**DOCUMENT SEGMENT:**

--- Begin ---

Consumer Groups Cry Foul as House Joins Senate Push for Prepaid Rule Repeal

(Updated Feb. 15, 2017)

The CFPB’s final prepaid rule is turning out to be very unpopular with Congressional Republicans. Two House representatives have followed the lead of a Senate colleague and filed separate joint resolutions to repeal the rule, which has attracted criticism from industry groups since the agency released it last year. But consumer groups, who lobbied for the rules, are attacking the effort, arguing that it would put consumers at risk.

Like their Senate counterpart, House Joint Resolutions 62 and 73 provide “congressional disapproval” for the rule, and, if passed by both houses of Congress and signed by the President, will have the effect of repealing the rule. The House resolutions, sponsored by Rep. Tom Graves, (R.-Ga.) and Rep. Roger Williams, respectively, have been referred to the House Committee on Financial Services. Graves’ resolution has three co-sponsors, while Williams’ had 34 co-sponsors—all Republican members of the House Financial Services Committee—when he introduced his measure on Feb. 14. The Senate version from Sen. David Perdue (R.-Ga.) was introduced on Feb. 2, was read twice and referred to the Committee on Banking, Housing and Urban Affairs. The Senate resolution has nine Republican co-sponsors.

The Electronic Transactions Association called on Congress to use CRA to repeal the prepaid rule in December. It has since circulated a draft letter members can send to legislators to express support for the resolutions. The letter echoes the ETA’s earlier calls for House and Senate leadership to use the Congressional Review Act (CRA) to remove what the association describes as an “overly prescriptive and sweeping” regulation. The 1996 law enables Congress to use simple majorities to pass bills that roll back recent federal regulations; the president then would have to sign such bills into law. Rarely used in the last decade, the CRA is now being employed by the 115th Congress for such regulations as those governing the disposal of coal and methane waste, the reporting of foreign payments by U.S. energy companies and federal contracting rules.

The CFPB’s final prepaid rule is scheduled to take effect on Oct. 1. Industry groups including the NBPCA have called the rule overreaching because it covers products that aren’t used by consumers as their primary transaction accounts, and have expressed concerns about the industry’s ability to comply with a 1,689-page final rule by the Oct. 1 deadline. The NBPCA and ETA have argued that the CFPB rule will end up limiting consumer access to prepaid products with its one-size-fits-all approach.

Consumer groups are championing the CFPB’s prepaid rules and oppose the Congressional resolutions. “The CFPB’s new rules will help consumers compare cards more easily so they can find the most affordable option and give them the peace of mind that their money will be protected if their card is lost or stolen,” said Christina Tetreault, staff attorney for Consumers Union, the policy and action division of Consumer Reports. “But those safeguards will disappear if Congress passes this misguided resolution and revokes these common sense protections for consumers.”

The National Consumer Law Center issued a press release claiming that Congress was “poised to block fraud protections to preserve prepaid card overdraft fees.” However, only 2 percent of prepaid cards have overdraft fees, according to a survey by the CFPB.

Industry experts contend that the prepaid accounts rule creates an uneven playing field by instituting more onerous regulations on overdraft in connection with prepaid cards compared with existing regulation on traditional checking account overdraft programs. Prior to the election, one could argue that such differing treatment may be short lived as the CFPB lists “overdraft services on checking accounts” as an initiative in the “pre-rulemaking” stage in its current rulemaking agenda. However, under new presidential leadership, those regulatory plans are now in doubt.

--- End ---

**WHAT TO DO:** List every member of Congress named in the article on the push to repeal the CFPB prepaid rule.

**SOURCE MATERIAL:**
--- Begin ---

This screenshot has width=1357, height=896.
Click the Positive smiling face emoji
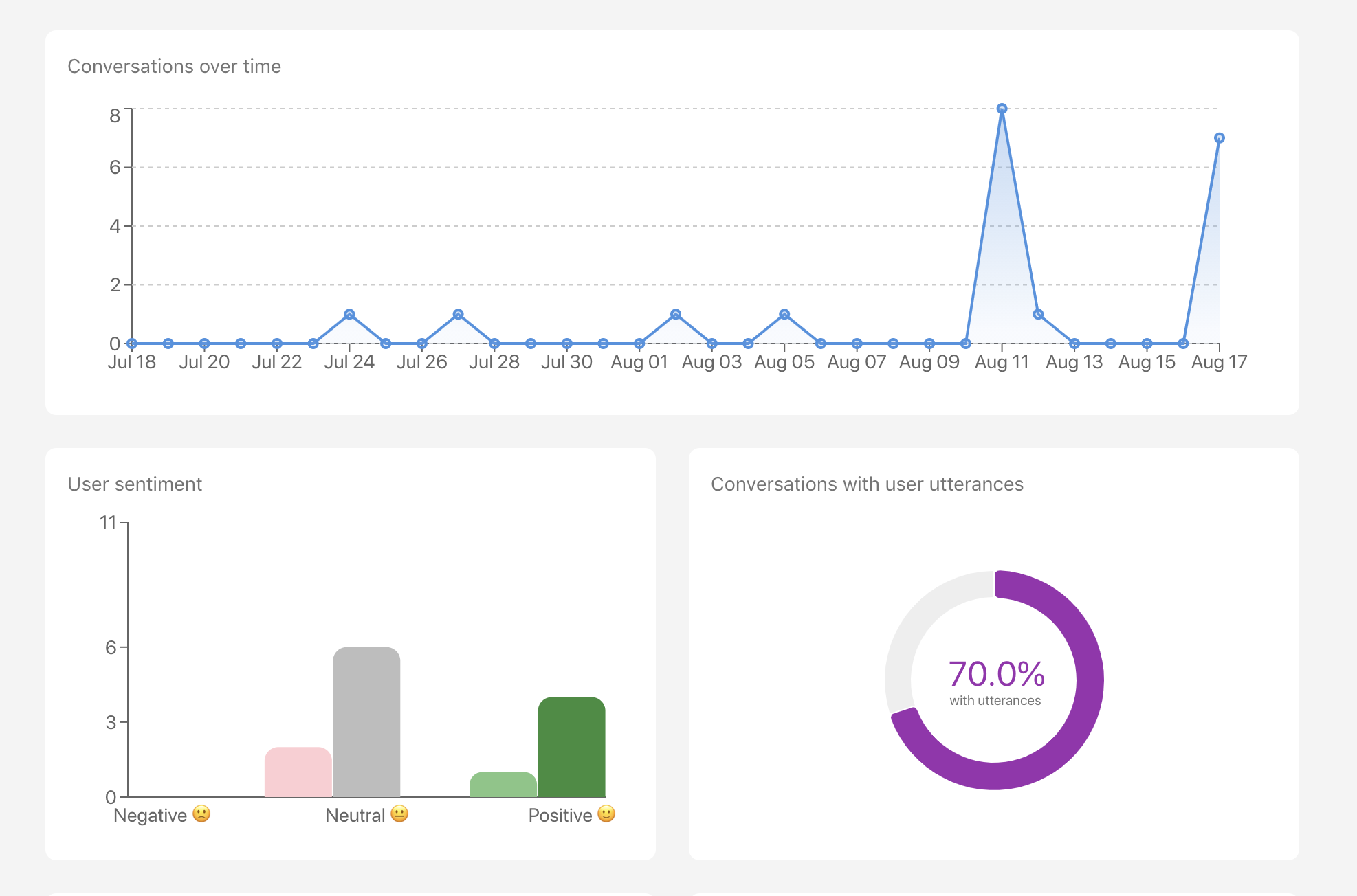tap(606, 814)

--- End ---

**TASK RESPONSE:** Rep. Tom Graves (R.-Ga.), Rep. Roger Williams, and Sen. David Perdue (R.-Ga.).